Tal vez lo que le ha dado un sitio especial en este libro al cuento ganador ("Todos los pasos", de Federico Zurita) sea, además por supuesto de su buena prosa, el hecho de que combina todas las tensiones narrativas anteriores, y lo hace con solvencia singular: es un relato intimista y amenazante, una arriesgada aproximación a las posibilidades retóricas de la post-memoria y un ejercicio fantasmático que transforma al tiempo en personaje ubicuo por medio del lenguaje. Es una de las lecturas más gratificantes que me fueron deparadas este año, y tengo que confesar que el acuerdo entre los jurados para seleccionarlo como ganador no fue muydifícil.

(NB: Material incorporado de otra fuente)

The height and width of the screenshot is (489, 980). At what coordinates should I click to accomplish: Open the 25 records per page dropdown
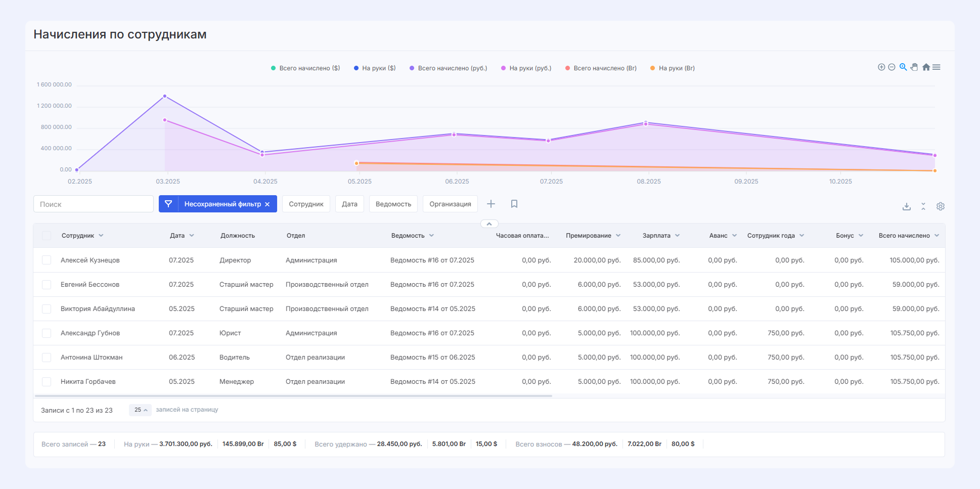[x=140, y=410]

Los once cuentos de este libro son testimonio del buen momento por el que atraviesa la narrativa chilena actual. Pero son, sobre todo, un regalo para quienes amamos el cuento independientemente de su ubicación dentro de ese gran cuadro sinóptico llamado La Literatura: son oportunidades particulares para amoblar un poco más esa modalidad del pensamiento que significa narrar (o actualizar mediante la lectura la narración de) una historia. Aquí termina el discurso y empieza la mente.